Amish provide grist for Oregon author’s novels
Published: September 27, 2006
By JEANNE DEVLIN
Central Coast Currents
With two mystery series to her credit, author Barbara Workinger has only one regret: “I wish I’d done it 30 years ago,” she said.
“If you’re a young person — or any age person — who wants to write a book ‘someday,’” emphasized Workinger, “I have only one thing to say:
“Start today.”
She says one of her own coldest reality checks happened at a writers group. “They’d been meeting for 20 years,” she said, “and no one had ever published a thing. One woman had been writing a travel journal for 25 years, and she hadn’t done anything with it.”
Workinger vowed to do better by her writing. She wrote her first novel upon moving to Pennsylvania Dutch country 20 years ago.

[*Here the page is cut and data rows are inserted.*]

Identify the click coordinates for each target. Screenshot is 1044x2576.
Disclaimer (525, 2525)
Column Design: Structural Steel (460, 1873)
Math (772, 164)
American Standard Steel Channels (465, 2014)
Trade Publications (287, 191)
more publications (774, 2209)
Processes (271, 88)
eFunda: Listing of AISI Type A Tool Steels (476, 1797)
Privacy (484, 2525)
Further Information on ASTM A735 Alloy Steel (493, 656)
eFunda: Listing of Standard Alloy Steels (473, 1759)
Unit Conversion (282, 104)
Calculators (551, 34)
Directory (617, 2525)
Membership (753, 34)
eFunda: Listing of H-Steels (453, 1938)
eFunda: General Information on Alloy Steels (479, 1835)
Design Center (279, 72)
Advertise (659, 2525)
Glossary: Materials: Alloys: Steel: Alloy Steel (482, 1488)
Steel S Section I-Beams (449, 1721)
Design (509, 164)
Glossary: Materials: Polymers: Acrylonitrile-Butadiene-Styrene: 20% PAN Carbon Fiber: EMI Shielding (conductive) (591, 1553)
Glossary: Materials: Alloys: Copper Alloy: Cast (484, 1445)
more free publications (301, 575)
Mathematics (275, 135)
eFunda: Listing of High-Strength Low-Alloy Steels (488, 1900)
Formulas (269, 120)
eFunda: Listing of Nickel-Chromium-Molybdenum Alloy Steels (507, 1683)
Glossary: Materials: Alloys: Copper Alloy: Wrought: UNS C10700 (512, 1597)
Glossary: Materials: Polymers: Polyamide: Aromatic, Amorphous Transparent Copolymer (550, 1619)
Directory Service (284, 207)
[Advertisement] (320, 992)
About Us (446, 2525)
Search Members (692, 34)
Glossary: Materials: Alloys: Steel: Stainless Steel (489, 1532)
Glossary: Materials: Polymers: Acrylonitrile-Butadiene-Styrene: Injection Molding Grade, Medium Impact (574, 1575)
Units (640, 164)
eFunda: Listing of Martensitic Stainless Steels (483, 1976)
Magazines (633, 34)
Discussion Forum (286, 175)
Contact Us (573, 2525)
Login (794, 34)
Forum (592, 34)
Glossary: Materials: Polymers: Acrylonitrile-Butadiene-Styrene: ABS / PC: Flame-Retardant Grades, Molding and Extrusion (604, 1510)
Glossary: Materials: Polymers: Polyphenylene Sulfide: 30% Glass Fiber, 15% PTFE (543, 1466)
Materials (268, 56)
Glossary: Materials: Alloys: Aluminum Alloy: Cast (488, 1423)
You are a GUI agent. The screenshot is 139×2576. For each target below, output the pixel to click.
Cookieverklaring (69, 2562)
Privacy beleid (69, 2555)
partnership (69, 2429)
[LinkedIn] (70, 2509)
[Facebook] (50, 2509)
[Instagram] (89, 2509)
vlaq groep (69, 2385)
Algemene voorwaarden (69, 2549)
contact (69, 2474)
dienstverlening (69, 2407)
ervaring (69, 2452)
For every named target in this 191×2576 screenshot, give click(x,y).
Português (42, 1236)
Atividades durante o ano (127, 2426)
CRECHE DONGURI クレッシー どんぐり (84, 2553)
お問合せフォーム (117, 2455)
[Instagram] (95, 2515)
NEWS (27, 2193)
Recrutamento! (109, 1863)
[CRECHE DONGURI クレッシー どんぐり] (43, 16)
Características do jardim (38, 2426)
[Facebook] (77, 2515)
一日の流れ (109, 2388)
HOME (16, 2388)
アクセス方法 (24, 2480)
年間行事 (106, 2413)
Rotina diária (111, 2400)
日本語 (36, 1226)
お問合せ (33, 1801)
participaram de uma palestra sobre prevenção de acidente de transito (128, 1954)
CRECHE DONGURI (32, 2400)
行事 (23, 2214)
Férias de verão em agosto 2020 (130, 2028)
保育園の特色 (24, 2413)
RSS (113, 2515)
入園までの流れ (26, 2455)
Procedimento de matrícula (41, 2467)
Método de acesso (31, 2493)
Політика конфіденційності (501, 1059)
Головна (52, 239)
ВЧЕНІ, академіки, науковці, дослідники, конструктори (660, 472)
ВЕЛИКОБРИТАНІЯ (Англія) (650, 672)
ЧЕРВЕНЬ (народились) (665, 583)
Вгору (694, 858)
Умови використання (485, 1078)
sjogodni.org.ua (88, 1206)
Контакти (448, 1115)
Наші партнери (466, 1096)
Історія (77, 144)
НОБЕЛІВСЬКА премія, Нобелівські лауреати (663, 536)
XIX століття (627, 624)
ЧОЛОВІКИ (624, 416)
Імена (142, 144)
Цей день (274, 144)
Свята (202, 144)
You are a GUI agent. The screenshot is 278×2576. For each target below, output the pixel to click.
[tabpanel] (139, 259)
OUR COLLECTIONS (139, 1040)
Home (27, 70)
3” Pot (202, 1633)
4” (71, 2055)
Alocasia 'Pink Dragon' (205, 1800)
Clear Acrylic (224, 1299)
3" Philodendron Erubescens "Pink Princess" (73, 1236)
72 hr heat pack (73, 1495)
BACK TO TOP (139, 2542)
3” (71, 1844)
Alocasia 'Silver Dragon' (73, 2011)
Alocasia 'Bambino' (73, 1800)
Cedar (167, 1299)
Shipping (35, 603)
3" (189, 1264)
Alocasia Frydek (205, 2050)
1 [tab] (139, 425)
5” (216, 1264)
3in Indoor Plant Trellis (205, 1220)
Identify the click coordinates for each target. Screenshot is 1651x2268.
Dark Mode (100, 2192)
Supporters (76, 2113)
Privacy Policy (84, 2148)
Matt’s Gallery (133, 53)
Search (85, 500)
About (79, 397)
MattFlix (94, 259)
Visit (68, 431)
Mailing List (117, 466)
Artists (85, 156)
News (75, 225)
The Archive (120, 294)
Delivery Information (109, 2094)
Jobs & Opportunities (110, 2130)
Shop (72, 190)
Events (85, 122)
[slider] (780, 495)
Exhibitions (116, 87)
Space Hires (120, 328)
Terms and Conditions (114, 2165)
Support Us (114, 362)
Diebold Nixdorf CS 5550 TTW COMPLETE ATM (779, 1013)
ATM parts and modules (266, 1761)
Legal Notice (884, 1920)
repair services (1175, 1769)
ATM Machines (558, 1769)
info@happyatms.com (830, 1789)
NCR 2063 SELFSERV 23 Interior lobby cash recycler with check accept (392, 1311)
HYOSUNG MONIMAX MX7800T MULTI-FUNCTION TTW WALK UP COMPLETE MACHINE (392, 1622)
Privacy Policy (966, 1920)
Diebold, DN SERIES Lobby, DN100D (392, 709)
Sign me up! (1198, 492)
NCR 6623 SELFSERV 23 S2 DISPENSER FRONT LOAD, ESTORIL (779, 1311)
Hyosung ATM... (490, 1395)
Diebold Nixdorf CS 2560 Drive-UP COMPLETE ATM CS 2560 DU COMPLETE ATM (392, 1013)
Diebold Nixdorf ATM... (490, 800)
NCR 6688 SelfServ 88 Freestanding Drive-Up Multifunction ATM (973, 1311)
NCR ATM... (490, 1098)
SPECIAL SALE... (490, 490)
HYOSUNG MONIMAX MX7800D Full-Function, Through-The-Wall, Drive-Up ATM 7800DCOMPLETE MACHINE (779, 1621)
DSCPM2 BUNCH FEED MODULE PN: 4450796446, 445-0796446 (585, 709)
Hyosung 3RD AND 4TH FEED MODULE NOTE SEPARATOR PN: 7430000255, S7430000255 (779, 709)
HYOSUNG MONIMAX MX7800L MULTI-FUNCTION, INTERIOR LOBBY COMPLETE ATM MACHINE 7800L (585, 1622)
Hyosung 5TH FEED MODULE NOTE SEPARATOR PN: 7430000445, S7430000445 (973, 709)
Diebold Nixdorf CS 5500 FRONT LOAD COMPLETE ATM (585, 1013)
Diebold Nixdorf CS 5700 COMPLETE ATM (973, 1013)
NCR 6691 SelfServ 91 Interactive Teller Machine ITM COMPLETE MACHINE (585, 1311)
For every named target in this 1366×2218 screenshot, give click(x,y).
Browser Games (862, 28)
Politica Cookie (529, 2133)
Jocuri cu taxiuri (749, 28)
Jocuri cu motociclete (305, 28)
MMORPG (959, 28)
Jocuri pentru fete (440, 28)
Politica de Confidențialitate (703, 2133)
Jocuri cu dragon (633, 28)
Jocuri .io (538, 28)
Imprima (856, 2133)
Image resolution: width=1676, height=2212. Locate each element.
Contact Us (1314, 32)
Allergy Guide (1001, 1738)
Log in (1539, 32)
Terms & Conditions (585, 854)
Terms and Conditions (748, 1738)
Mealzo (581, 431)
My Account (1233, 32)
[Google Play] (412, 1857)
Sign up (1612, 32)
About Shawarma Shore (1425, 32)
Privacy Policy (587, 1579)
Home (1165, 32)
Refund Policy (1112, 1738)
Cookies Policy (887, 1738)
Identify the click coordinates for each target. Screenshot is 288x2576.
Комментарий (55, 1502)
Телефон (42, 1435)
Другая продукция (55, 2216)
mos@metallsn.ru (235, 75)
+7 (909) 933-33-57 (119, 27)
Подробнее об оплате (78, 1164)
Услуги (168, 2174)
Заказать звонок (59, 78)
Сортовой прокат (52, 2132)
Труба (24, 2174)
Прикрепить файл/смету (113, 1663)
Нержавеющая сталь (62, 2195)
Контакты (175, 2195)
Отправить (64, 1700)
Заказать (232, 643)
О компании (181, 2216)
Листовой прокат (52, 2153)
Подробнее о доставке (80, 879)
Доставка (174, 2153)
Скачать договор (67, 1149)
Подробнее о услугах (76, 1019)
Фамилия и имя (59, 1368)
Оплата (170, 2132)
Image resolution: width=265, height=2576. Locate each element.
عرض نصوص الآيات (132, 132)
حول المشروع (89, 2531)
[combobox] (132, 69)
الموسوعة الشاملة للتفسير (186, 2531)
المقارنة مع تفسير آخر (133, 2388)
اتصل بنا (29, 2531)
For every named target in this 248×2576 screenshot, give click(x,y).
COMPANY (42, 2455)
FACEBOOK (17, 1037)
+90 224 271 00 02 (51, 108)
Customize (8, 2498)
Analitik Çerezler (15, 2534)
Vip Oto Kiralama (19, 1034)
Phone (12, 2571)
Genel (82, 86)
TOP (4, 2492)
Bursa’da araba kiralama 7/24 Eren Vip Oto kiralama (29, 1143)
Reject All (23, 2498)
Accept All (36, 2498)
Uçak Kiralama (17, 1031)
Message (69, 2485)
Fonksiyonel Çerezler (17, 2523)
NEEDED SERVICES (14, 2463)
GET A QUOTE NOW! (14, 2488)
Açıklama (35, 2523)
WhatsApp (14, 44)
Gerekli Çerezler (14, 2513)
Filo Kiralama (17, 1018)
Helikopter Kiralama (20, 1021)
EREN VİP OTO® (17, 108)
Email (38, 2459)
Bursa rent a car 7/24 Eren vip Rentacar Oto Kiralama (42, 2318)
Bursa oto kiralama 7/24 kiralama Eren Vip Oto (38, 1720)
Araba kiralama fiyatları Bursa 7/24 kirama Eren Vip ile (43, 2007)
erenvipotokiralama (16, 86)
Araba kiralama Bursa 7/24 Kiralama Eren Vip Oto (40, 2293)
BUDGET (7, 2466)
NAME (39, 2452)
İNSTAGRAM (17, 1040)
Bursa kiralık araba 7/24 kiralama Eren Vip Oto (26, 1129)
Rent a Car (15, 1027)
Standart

“It was a romance that became a romantic suspense, and it numbered 700 pages,” said Workinger. “Like most first books, it was sink sludge going down the drain before the water will run clear.... I got it out of my system, and it is still in some drawer, where it will stay.”
She doesn’t regret the time she lavished on the romance, because in the process she learned something about herself as a writer.
“Everything I tried to write turned out a mystery,” said Workinger, so she decided to become a mystery writer.
“It was all I ever read, anyway,” she said.
The minute she got focused, doors opened. She found an agent via a friend (who of all things had read her discarded romance novel). And she got an idea that has subsequently provided her not one but two popular mystery series. “I had an interest in the Amish,” said Workinger, “and where we were living, we were surrounded by them. Writing about them and a mystery seemed a good thing to do.”
A former researcher for United Press International, she took her fact gathering seriously — going back to college to take a class on the Amish and reading 175 books on the subject. “The more I got to know the Amish, the more I respected them and the more I wanted to write about them” she said. “No Amish person had any problem with that as long as I got the facts right.”
“I learned they have a culture like no other,” said Workinger. “No other people are just like them. My books (“In Dutch Again,” “Plain and Deadly”) are a peek into a society you would otherwise never have” — with a little mystery on the side.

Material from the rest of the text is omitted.